▶ _Problem description_
How many lines of the material below contain the string "size", with case counting? Reply with the number alone.

▶ _Records for the task_
◆ ◆ ◆ ◆ ◆

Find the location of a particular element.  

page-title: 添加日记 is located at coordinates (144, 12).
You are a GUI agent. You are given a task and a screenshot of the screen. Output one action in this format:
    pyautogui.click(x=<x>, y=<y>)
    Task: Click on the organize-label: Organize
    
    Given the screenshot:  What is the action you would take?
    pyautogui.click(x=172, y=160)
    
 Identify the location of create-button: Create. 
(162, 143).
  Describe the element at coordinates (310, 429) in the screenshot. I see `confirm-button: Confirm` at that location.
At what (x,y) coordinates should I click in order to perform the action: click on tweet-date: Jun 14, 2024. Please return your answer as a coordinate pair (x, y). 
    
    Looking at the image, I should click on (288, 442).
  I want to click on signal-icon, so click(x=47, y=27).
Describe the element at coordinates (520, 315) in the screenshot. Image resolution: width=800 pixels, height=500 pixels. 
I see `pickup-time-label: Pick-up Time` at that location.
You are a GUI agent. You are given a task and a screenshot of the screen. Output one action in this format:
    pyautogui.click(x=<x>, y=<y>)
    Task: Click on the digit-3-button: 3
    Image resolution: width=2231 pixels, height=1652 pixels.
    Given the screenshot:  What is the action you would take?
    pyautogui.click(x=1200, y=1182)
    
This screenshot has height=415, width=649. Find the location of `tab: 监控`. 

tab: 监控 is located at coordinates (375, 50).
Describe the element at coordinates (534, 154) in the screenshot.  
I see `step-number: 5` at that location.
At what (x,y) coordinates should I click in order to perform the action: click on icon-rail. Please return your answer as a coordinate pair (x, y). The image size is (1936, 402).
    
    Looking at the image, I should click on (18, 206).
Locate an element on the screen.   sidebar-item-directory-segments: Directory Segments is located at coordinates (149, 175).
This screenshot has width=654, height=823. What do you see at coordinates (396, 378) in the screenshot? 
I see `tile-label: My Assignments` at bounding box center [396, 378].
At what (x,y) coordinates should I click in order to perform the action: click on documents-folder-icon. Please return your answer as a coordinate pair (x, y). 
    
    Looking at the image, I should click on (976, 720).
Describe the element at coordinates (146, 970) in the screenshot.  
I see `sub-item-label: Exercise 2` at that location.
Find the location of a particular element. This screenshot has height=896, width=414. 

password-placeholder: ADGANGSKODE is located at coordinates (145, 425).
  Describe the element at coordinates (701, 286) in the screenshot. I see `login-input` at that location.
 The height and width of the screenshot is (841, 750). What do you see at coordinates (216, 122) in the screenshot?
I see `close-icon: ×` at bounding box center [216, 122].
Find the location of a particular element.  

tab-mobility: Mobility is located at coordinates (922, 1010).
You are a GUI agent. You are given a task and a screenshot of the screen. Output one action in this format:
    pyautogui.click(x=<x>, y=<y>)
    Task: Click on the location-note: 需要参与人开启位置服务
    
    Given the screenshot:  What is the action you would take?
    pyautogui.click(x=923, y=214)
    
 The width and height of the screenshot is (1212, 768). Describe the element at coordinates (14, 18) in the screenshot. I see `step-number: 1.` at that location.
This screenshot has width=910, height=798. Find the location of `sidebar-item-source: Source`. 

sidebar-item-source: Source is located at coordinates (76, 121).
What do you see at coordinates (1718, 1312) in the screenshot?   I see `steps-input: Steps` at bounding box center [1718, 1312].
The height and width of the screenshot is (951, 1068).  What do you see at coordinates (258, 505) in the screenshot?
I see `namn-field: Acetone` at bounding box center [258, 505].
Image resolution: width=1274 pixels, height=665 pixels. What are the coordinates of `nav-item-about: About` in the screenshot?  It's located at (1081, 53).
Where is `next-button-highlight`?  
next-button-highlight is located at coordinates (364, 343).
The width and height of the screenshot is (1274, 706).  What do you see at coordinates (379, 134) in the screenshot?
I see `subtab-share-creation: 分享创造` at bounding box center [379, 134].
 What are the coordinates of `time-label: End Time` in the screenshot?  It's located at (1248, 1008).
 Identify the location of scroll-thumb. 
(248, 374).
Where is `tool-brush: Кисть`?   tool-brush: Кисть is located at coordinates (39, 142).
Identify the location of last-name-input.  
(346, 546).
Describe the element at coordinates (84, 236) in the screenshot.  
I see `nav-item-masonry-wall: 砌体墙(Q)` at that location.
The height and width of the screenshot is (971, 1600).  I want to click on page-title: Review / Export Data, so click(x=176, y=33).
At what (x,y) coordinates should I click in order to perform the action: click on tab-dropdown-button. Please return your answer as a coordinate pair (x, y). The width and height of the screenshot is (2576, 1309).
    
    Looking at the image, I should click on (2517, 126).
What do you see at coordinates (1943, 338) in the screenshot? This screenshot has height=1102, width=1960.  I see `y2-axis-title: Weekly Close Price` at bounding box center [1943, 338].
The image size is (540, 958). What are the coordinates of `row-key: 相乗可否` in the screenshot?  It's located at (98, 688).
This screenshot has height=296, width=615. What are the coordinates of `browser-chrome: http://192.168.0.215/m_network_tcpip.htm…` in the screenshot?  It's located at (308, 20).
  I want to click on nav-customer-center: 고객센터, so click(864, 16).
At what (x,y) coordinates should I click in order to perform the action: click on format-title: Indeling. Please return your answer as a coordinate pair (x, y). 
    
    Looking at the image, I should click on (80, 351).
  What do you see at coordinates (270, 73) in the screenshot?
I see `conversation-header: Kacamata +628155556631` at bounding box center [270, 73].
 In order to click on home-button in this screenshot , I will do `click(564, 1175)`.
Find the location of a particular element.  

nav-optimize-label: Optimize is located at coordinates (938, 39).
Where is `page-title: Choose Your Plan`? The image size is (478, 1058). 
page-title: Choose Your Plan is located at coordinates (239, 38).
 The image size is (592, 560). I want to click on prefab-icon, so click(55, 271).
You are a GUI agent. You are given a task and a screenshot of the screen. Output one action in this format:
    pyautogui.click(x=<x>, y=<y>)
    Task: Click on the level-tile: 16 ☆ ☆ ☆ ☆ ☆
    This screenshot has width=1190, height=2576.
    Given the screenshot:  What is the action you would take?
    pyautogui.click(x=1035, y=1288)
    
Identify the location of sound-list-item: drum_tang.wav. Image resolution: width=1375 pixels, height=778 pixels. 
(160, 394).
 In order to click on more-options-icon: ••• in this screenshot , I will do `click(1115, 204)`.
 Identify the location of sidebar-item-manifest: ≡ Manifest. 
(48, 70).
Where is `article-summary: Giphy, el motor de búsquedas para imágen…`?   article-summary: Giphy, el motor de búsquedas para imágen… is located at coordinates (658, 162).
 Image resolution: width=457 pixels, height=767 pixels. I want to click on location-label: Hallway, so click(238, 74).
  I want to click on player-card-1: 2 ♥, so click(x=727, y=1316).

◆ ◆ ◆ ◆ ◆

▶ _Your response_
4